Par Claire Jean

La petite dame en noir

L’Écosse, pays de montagne, de kilt, de boisson forte et de caramel écossais. Terre de rêve et de cornemuse. Une petite femme en robe noire, bien coiffée entre sur scène. On ne sait pas à quoi s’attendre.

« Ça s’est passé au royaume d’Écosse »…

Et nous sommes emportés, captivés par cette histoire de meurtres, de pouvoir, de prophéties et de sorcières.

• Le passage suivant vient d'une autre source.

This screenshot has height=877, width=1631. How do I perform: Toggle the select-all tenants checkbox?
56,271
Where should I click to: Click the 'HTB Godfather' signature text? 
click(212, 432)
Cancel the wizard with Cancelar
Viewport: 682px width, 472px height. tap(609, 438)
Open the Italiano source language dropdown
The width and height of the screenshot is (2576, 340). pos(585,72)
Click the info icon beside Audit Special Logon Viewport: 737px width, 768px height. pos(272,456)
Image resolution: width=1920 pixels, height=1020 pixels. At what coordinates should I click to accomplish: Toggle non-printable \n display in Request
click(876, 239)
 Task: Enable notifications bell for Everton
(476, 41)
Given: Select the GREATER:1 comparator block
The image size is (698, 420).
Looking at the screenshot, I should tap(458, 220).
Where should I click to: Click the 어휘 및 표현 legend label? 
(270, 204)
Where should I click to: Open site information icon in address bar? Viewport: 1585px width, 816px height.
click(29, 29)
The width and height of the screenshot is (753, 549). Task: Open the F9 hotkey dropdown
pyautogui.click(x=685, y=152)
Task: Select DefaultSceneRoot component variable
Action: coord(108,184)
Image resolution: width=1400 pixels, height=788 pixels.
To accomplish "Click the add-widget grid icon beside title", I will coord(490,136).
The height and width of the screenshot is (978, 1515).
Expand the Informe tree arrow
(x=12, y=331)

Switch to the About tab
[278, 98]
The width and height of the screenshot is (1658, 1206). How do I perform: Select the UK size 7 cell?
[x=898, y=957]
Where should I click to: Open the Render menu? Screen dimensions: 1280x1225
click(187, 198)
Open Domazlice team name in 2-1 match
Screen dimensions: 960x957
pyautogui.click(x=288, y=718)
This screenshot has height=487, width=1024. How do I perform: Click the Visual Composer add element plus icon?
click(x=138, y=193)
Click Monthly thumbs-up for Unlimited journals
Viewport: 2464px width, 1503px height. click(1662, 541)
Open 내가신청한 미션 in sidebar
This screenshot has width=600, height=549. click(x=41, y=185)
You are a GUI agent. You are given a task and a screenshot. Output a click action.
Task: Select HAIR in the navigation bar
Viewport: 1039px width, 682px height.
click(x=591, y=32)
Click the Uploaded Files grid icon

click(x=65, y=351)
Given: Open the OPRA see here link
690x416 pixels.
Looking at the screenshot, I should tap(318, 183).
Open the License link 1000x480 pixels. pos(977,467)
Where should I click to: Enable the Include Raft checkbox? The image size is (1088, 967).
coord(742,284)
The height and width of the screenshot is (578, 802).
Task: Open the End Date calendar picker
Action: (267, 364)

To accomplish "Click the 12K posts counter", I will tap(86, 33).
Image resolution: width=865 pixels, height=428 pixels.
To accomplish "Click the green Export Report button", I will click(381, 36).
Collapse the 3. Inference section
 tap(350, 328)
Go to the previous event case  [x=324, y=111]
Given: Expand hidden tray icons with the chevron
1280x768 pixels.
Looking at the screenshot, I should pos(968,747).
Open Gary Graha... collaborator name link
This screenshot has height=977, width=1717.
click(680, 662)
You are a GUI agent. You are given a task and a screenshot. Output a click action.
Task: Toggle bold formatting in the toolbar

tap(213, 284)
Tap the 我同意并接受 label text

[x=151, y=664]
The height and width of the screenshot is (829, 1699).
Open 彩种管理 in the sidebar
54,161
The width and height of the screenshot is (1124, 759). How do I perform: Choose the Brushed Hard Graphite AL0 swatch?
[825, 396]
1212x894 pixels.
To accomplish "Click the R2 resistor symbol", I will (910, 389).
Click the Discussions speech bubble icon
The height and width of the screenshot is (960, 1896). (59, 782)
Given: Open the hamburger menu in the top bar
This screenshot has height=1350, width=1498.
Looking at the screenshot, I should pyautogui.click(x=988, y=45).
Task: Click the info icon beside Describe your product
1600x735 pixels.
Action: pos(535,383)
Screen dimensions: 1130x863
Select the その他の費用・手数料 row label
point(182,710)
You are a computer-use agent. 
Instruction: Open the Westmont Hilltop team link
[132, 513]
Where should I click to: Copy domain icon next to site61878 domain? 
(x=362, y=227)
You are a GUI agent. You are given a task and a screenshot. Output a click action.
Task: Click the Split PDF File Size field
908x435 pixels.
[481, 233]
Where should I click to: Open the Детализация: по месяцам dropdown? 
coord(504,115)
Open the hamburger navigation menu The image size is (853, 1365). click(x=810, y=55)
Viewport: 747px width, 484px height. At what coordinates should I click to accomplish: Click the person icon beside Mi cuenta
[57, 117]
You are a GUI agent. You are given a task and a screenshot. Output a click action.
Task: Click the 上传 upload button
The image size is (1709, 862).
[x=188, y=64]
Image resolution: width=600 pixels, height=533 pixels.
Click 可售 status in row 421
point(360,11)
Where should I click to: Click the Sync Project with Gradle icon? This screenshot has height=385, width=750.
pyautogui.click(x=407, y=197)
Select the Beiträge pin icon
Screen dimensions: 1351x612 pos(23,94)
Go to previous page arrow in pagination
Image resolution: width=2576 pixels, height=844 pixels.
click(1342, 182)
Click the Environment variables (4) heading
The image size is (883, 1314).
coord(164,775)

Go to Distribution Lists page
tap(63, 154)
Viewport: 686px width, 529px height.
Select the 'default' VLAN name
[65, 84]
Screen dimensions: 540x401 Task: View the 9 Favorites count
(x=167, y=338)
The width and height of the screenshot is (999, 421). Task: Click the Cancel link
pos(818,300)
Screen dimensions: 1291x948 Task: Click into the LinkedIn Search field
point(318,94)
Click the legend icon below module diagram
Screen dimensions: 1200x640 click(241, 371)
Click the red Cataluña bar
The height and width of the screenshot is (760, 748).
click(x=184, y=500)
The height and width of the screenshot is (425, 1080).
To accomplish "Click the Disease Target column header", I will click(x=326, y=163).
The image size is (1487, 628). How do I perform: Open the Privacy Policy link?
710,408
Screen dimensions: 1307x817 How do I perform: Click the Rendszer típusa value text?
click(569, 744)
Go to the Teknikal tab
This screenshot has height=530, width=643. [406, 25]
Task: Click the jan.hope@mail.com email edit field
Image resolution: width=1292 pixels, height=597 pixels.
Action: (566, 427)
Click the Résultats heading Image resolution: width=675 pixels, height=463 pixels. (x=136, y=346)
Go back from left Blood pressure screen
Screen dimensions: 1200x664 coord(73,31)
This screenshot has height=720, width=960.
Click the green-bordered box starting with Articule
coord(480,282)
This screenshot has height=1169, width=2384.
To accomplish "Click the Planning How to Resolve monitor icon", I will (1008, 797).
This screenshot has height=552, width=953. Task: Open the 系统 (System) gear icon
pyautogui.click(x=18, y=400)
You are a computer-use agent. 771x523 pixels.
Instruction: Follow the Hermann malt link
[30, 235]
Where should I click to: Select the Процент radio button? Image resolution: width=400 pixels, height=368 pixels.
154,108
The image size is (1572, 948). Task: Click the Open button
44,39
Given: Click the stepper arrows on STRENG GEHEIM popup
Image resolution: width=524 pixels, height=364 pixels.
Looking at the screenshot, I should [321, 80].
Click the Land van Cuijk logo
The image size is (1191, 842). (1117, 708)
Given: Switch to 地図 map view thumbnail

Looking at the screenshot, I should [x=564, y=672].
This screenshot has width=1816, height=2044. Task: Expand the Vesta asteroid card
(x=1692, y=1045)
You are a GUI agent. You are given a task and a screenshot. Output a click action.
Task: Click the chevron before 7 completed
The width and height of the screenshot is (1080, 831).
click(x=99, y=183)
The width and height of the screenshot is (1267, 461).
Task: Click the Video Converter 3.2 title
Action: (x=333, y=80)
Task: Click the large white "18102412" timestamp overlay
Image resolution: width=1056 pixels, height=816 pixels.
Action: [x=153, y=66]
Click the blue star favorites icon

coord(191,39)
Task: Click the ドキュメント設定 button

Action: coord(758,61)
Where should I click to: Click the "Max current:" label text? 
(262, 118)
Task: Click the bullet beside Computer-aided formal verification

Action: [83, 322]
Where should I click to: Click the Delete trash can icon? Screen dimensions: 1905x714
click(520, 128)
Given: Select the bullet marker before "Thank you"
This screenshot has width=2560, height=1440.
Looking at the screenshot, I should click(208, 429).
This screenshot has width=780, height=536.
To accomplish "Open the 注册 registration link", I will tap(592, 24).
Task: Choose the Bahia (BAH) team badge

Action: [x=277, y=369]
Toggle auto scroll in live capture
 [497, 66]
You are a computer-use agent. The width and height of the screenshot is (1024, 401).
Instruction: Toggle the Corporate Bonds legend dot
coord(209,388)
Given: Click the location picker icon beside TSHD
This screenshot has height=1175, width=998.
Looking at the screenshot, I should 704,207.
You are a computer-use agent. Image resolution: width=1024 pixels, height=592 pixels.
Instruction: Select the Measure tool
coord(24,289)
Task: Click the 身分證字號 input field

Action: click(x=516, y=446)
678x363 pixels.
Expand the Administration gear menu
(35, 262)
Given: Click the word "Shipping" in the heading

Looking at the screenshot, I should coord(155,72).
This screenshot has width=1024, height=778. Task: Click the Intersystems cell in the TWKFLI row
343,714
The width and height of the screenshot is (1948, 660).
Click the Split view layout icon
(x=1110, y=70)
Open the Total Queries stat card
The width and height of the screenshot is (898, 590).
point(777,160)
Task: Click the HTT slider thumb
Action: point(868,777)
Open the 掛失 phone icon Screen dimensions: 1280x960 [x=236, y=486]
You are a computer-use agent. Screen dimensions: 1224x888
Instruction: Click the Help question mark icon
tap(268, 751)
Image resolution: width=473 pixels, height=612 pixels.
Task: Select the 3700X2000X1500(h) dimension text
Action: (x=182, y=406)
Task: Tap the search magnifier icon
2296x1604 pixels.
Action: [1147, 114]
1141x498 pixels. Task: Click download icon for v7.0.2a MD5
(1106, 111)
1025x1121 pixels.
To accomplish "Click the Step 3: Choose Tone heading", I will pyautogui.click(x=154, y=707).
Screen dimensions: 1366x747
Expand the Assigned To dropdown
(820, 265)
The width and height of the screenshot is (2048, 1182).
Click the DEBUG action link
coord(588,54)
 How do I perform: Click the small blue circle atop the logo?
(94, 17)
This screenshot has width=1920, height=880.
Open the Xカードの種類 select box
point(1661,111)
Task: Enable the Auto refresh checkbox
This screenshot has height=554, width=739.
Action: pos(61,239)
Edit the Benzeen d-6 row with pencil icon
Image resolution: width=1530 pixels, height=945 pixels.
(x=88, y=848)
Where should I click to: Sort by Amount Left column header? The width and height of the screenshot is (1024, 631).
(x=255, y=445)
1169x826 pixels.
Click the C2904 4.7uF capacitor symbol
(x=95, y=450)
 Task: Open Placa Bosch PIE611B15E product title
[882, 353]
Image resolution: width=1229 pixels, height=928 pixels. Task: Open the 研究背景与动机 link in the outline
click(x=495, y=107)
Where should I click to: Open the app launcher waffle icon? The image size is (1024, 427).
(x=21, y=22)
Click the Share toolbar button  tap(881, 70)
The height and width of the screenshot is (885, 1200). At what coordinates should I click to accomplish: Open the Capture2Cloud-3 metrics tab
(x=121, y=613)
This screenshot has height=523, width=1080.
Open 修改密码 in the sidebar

Jeanne Ferron choisit de raconter cette œuvre de Shakespeare avec toute sa passion et sa fougue en créant des personnages incroyables. Elle se transforme tantôt en sorcières, tantôt en jardinier qui ressemble à Louis de Funès. Elle fredonne pour créer des ambiances glaciales, coquines ou démentes.  Par moments, elle est d’une douceur désarmante et à d’autres moments, elle devient diabolique. Les sorcières font apparaître des fantômes dans un chaudron fumant et on sent presque l’odeur fétide de cette mixture maléfique.

Elle est seule sur scène et elle est 1000 personnages. On plonge dans les grands archétypes de l’humanité et on en sort ravis, enchantés et remplis d’images plus grandes que nature.

Jeanne Ferron maîtrise la scène, la voix, l’espace et le rythme.

Je pense à Jean-Louis Barrault et Madeleine Renaud, merveilleux acteurs français d’un autre temps. Et je me dis qu’ils auraient eu un plaisir fou à jouer ensemble.

Myriam Pellicane nous l’avait dit: » il faut voir Jeanne Ferron. Elle a l’air de rien, mais attention! »

Merci Myriam, merci Jeanne et merci au festival. On y fait des découvertes surprenantes et on adore ça.